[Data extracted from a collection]
________________________

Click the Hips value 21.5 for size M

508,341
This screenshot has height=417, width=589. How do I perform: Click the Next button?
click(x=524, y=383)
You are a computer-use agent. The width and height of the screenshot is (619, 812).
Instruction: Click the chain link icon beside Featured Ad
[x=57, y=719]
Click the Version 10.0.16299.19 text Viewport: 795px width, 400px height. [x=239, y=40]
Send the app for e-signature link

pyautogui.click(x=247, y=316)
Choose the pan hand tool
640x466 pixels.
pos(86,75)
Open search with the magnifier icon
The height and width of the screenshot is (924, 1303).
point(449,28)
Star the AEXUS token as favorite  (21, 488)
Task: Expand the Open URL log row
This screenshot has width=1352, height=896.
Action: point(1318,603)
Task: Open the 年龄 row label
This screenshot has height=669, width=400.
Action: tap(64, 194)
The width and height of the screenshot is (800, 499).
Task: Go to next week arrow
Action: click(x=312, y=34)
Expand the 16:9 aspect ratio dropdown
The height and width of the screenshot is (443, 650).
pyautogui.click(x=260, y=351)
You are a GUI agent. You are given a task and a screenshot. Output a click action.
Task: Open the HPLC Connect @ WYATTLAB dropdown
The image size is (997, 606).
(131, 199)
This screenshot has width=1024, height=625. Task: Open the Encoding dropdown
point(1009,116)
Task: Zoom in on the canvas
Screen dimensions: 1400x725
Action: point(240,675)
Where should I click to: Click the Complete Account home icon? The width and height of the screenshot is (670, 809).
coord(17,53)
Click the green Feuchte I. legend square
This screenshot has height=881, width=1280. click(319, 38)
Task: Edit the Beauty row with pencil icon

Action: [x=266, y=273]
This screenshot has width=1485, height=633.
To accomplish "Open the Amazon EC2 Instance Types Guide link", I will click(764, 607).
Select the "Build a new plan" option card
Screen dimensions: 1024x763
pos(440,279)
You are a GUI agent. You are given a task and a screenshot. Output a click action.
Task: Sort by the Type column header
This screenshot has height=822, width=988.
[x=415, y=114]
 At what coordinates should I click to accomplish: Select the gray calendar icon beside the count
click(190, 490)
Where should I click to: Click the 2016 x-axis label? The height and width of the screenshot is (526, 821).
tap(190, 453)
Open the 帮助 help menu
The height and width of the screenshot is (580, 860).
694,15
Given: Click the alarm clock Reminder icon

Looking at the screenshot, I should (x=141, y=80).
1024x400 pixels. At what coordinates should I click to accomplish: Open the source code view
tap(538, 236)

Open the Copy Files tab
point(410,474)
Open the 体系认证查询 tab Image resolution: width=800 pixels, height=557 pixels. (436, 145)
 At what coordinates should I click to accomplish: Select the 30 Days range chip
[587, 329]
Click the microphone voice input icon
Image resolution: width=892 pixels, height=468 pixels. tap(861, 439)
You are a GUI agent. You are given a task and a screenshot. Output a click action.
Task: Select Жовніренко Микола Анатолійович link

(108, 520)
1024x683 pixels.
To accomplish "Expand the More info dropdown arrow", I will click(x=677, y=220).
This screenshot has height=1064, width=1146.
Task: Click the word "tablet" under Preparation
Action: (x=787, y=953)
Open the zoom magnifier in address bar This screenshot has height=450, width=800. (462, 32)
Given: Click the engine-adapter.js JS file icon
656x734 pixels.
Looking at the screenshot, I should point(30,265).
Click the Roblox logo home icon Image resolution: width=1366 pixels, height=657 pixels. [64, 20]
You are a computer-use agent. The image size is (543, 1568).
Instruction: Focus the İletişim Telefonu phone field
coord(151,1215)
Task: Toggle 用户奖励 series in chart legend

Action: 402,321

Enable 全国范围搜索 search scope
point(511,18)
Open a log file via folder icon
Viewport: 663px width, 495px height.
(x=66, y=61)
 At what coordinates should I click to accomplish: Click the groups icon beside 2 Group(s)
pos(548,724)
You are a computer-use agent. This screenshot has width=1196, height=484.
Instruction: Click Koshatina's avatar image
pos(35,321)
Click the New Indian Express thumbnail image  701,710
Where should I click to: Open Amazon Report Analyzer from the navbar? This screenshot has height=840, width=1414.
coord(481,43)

________________________

● **Task goal**: Reproduce exactly, and only, the lines from the start of the entries through the one that contains "You are a computer-use agent. The width".

● **Result for this exercise**:
Click the Hips value 21.5 for size M

508,341
This screenshot has height=417, width=589. How do I perform: Click the Next button?
click(x=524, y=383)
You are a computer-use agent. The width and height of the screenshot is (619, 812).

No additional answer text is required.